_EXERCISE INSTRUCTIONS_
Print all the records exactly as they stand.

_Stored items_
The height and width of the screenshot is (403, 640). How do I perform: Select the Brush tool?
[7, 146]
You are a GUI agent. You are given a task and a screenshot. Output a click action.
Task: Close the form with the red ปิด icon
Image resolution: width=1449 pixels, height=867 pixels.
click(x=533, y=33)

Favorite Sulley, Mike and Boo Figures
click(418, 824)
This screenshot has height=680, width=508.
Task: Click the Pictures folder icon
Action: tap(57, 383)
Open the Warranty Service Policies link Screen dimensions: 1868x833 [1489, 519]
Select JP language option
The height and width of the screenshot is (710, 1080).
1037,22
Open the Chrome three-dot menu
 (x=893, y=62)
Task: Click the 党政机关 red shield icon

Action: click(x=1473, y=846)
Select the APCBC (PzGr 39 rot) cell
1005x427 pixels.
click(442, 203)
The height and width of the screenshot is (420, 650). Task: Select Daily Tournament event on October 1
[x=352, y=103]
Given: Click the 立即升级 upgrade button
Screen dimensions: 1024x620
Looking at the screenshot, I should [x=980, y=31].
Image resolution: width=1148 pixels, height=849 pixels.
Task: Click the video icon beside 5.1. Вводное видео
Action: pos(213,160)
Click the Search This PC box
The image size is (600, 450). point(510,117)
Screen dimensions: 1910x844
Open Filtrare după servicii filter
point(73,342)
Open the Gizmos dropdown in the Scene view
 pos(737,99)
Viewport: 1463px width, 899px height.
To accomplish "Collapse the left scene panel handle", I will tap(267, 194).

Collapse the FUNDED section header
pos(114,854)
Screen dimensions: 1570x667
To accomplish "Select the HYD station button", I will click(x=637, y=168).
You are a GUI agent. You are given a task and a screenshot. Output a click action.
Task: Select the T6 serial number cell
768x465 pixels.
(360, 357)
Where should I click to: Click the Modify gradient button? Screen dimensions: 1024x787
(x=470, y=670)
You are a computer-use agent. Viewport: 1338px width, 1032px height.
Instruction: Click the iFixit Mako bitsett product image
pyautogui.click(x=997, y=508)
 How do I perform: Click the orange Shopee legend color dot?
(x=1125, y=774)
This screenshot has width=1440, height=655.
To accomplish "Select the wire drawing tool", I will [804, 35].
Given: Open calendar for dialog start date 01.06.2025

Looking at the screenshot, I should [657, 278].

_ANSWER SECTION_
The height and width of the screenshot is (403, 640). How do I perform: Select the Brush tool?
[7, 146]
You are a GUI agent. You are given a task and a screenshot. Output a click action.
Task: Close the form with the red ปิด icon
Image resolution: width=1449 pixels, height=867 pixels.
click(x=533, y=33)

Favorite Sulley, Mike and Boo Figures
click(418, 824)
This screenshot has height=680, width=508.
Task: Click the Pictures folder icon
Action: tap(57, 383)
Open the Warranty Service Policies link Screen dimensions: 1868x833 [1489, 519]
Select JP language option
The height and width of the screenshot is (710, 1080).
1037,22
Open the Chrome three-dot menu
 (x=893, y=62)
Task: Click the 党政机关 red shield icon

Action: click(x=1473, y=846)
Select the APCBC (PzGr 39 rot) cell
1005x427 pixels.
click(442, 203)
The height and width of the screenshot is (420, 650). Task: Select Daily Tournament event on October 1
[x=352, y=103]
Given: Click the 立即升级 upgrade button
Screen dimensions: 1024x620
Looking at the screenshot, I should [x=980, y=31].
Image resolution: width=1148 pixels, height=849 pixels.
Task: Click the video icon beside 5.1. Вводное видео
Action: pos(213,160)
Click the Search This PC box
The image size is (600, 450). point(510,117)
Screen dimensions: 1910x844
Open Filtrare după servicii filter
point(73,342)
Open the Gizmos dropdown in the Scene view
 pos(737,99)
Viewport: 1463px width, 899px height.
To accomplish "Collapse the left scene panel handle", I will tap(267, 194).

Collapse the FUNDED section header
pos(114,854)
Screen dimensions: 1570x667
To accomplish "Select the HYD station button", I will click(x=637, y=168).
You are a GUI agent. You are given a task and a screenshot. Output a click action.
Task: Select the T6 serial number cell
768x465 pixels.
(360, 357)
Where should I click to: Click the Modify gradient button? Screen dimensions: 1024x787
(x=470, y=670)
You are a computer-use agent. Viewport: 1338px width, 1032px height.
Instruction: Click the iFixit Mako bitsett product image
pyautogui.click(x=997, y=508)
 How do I perform: Click the orange Shopee legend color dot?
(x=1125, y=774)
This screenshot has width=1440, height=655.
To accomplish "Select the wire drawing tool", I will [804, 35].
Given: Open calendar for dialog start date 01.06.2025

Looking at the screenshot, I should [657, 278].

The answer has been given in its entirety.